Originally published in: Peasant Paintings from Huhsien County. Compiled by the Fine Arts Collection Section of the Cultural Group Under the State Council of the People's Republic of China (Peking: People's Fine Arts Publishing House, 1976), s.p.

Huhsien County in China's Shensi Province is not only outstanding in learning from Tachai in agriculture but is also stepping out ahead in fine arts. The Great Proletarian Cultural Revolution and the deepening struggle of criticizing Lin Piao and Confucius, especially, have brought great changes to the area. With mounting enthusiasm and revolutionary drive the peasants of Huhsien County are wielding paintbrush and palette to occupy the ideological and cultural field in the countryside and have become masters of the socialist new culture. A group of poor and lower-middle peasant artists, painting as a spare-time activity, adhere to the orientation pointed out in Chairman Mao's "Talks at the Yenan Forum on Literature and Art" and are training and maturing in the storm of two-line and class struggle. They are continuing with firm steps their march forward along Chairman Mao's revolutionary line in literature and art.
The works of these peasant painters are militant and have broad mass appeal. All the artists are people's commune members - women, youngsters and old people, Party secretaries, production team leaders, militia company commanders and accountants. They are all pathbreakers in production and at the same time an advance force in culture. With hoe in one hand and brush in the other and taking the Party's basic line as their guide to action, they are active in the three great revolutionary movements of class struggle, the struggle for production and scientific experiment and in carrying out the central task at each step of the revolution. They have produced tens of thousands of paintings reflecting these struggles, warmly acclaiming Chairman Mao's proletarian revolutionary line, the socialist new countryside and the resounding victory of the Great Proletarian Cultural Revolution, while condemning revisionism and the bourgeoisie. They use revolutionary art "for uniting and educating the people and for attacking and destroying the enemy" and have helped to develop the socialist economic base and consolidate the proletarian dictatorship.

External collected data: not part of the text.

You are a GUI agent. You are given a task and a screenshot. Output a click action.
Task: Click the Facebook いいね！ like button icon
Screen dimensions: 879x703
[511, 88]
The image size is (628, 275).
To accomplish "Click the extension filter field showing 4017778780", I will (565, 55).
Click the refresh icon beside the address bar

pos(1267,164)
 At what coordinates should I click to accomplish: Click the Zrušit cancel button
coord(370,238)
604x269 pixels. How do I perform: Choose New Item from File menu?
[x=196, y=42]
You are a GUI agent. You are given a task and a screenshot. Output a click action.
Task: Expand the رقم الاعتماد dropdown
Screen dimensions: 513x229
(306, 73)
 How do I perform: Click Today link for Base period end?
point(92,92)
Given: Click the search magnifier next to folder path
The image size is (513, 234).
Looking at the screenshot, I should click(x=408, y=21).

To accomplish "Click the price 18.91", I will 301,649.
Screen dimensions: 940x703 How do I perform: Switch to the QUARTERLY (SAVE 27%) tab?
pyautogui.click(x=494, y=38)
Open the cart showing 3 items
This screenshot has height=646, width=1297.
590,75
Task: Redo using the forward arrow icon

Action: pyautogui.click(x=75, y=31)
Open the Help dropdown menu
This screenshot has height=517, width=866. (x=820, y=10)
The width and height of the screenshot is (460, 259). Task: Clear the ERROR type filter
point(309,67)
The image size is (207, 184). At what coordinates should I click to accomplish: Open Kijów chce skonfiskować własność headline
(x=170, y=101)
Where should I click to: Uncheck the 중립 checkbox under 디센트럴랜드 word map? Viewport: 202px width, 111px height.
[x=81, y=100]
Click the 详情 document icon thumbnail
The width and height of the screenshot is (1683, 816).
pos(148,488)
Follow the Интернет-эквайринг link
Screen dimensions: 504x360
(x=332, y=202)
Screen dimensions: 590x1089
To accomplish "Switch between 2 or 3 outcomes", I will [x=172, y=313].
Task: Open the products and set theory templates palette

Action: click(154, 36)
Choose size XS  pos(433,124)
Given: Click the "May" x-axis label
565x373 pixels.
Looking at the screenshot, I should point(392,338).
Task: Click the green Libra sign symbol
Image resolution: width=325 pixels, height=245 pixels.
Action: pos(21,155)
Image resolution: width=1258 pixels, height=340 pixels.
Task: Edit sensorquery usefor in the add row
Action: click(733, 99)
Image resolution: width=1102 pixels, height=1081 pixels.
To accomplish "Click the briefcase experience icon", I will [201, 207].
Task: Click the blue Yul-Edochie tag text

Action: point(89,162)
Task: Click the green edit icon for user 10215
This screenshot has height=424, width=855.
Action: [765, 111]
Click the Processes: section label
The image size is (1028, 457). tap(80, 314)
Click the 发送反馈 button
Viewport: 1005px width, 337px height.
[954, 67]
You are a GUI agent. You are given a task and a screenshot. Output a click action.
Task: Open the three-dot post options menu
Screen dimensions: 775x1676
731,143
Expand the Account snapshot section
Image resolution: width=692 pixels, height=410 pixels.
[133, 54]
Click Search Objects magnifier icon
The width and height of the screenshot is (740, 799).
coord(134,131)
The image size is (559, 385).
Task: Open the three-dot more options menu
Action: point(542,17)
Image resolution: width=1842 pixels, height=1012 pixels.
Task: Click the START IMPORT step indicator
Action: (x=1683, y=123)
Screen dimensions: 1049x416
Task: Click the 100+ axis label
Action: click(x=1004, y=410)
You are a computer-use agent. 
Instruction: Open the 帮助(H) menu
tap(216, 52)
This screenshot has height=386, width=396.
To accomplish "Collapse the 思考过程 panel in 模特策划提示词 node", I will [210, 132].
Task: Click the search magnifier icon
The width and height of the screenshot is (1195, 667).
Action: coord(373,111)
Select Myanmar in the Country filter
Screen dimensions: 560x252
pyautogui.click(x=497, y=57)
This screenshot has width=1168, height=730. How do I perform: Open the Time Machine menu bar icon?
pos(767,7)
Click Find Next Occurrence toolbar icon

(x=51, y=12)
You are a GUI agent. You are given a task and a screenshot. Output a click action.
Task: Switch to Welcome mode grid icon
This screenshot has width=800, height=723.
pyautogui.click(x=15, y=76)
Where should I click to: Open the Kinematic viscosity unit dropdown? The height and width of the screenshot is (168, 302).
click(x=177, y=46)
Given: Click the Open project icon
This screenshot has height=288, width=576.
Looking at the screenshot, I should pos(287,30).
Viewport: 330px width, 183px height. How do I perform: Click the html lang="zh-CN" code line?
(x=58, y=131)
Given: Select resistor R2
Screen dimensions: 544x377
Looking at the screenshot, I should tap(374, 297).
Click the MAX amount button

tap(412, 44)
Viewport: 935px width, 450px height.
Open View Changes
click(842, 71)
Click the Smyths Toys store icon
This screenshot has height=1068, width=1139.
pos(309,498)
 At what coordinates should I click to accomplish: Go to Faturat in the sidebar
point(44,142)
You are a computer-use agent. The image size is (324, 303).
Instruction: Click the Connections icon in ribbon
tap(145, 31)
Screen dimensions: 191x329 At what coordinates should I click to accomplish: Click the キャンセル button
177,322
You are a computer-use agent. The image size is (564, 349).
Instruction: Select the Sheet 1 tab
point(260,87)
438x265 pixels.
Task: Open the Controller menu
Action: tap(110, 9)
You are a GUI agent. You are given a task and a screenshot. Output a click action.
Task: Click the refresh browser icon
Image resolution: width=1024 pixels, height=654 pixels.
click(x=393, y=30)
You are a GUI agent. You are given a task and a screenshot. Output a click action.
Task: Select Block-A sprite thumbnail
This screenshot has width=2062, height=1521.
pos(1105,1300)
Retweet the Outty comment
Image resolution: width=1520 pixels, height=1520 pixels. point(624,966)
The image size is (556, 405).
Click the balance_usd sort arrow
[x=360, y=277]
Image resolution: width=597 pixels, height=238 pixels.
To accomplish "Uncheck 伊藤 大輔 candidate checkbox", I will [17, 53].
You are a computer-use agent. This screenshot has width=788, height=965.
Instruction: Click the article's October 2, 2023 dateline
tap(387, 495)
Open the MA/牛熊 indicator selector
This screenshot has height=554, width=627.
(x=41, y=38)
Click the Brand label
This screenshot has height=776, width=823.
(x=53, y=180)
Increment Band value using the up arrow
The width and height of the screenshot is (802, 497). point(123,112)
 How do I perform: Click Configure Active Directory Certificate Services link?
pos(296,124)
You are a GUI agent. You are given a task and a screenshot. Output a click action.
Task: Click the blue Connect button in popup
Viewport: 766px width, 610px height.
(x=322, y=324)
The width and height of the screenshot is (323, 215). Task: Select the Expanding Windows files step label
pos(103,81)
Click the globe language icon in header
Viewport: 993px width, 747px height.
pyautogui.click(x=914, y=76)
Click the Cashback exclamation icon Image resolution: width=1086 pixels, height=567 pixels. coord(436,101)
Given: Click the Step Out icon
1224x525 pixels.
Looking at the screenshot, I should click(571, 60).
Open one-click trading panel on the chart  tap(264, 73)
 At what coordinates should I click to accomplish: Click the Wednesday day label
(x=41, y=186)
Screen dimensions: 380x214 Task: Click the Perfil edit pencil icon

The Huhsien County peasant artists persist in painting on a spare-time basis so as never to be separated from the three great revolutionary struggles. They have correctly handled the relationship between politics and art and between the superstructure and the economic base and put into practice the principle of art serving the workers, peasants and soldiers, serving socialism and proletarian politics. They have set a pattern for developing fine arts as a spare-time activity in rural areas and become a model for professional artists.
The broad masses of poor and lower-middle peasants grasping the artist's brush and wielding power in the cultural as well as in the political field is a deepgoing revolution in the superstructure. It shows that the working people are not only the creators of man's social material wealth but are also the creators of man's intellectual wealth, that the working people are indeed the masters of history. This fact powerfully refutes the reactionary fallacies of Lin Piao and Confucius who trumpeted the idealist theory of "innate genius" and "the highest are the wise and the lowest are the stupid." It is also an antidote to the symptoms and influence of the revisionist line in contemporary art.
The album presents a selection from paintings exhibited in Peking in 1973 with the addition of several more recent works.